• REQUIRED TASKS:
(1) Translate this sentence from the forum thread below on the Pig Forum mobile app into Spanish: "I'm trying to get it figured out."
(2) From the forum thread below on the Pig Forum mobile app, reproduce the passage between "I'm good with" and "had any issues?", inclusive.

===== EXCERPTED TEXT =====

# Pig Forum Mobile - Apple iOS (iPhone, iPod, iPad)



## PF (Aug 8, 2013)

Download here and let us know what you think!

https://itunes.apple.com/WebObjects/MZStore.woa/wa/viewSoftware?id=692709093&mt=8


----------



## DoubleR (Sep 5, 2013)

Works great except can't upload photos


Sent from my iPad using Pig Forum


----------



## PF (Aug 8, 2013)

Are you still having that issue?


----------



## glock26USMC (Sep 5, 2013)

I'm good with the Android app


----------



## Tasso (Sep 8, 2013)

The only reason i have not went to the android app yet is in the app permission section it says the forum needs access to Storage which could modify or delete the contenets of my SD card. Also the system tools prevent the phone from sleeping. Has anyone had any issues?


----------



## glock26USMC (Sep 5, 2013)

On Android, it will not cause any harm to your SD card, it asks for access, because that is how it is able to upload photos from your device 

Have been using the Android app since day one, and no issues with it


----------



## Tasso (Sep 8, 2013)

glock26USMC said:


> On Android, it will not cause any harm to your SD card, it asks for access, because that is how it is able to upload photos from your device
> 
> Have been using the Android app since day one, and no issues with it


Sounds good, going to give it a try...thanks


----------



## glock26USMC (Sep 5, 2013)

Anytime .....


----------



## DoubleR (Sep 5, 2013)

Still a no go on the photo uploading


----------



## Tasso (Sep 8, 2013)

Unfortunately Pg Forum has stopped. This is what popps up when I go to the android app. Anyone else gave this problem?


----------



## glock26USMC (Sep 5, 2013)

Tasso said:


> Unfortunately Pg Forum has stopped. This is what popps up when I go to the android app. Anyone else gave this problem?


What do you mean it stopped, you can not load it anymore?

Try unistalling and reinstalling the app, should correct the issue


----------



## PF (Aug 8, 2013)

did you give that a try Tasso?


----------



## DoubleR (Sep 5, 2013)

Any word on being able to upload photos?


----------



## PF (Aug 8, 2013)

I'm trying to get it figured out. I had to contact their customer support which take time.


----------



## DoubleR (Sep 5, 2013)

Thanks Austin  FYI RT had the same problem.


----------



## PF (Aug 8, 2013)

Alright guys, please give it a try now.


----------



## DoubleR (Sep 5, 2013)

seems to be working now! Yay!


Sent from my iPhone using Pig Forum


----------

===== GIVEN MATERIAL =====

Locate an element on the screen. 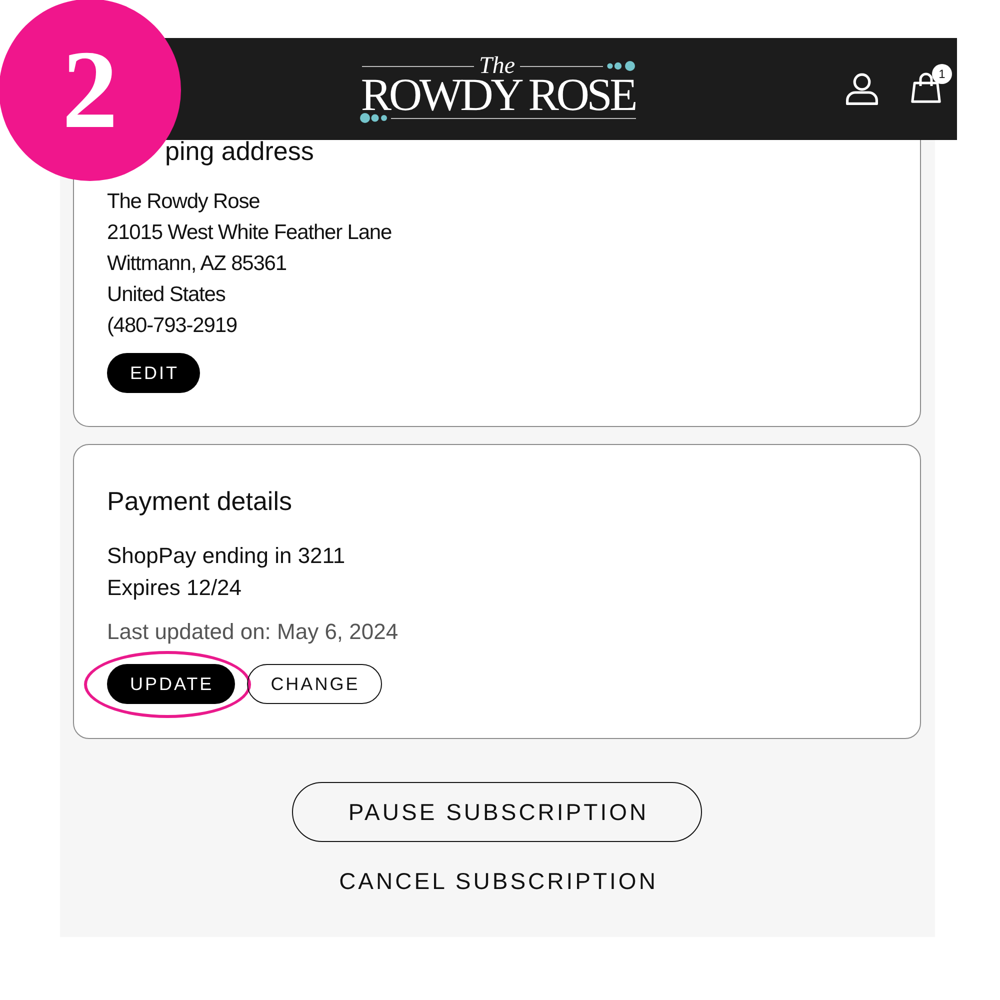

=====

• ANSWERS TO THE TASKS:
(1) Estoy intentando resolverlo.

(2)
I'm good with the Android app


----------



## Tasso (Sep 8, 2013)

The only reason i have not went to the android app yet is in the app permission section it says the forum needs access to Storage which could modify or delete the contenets of my SD card. Also the system tools prevent the phone from sleeping. Has anyone had any issues?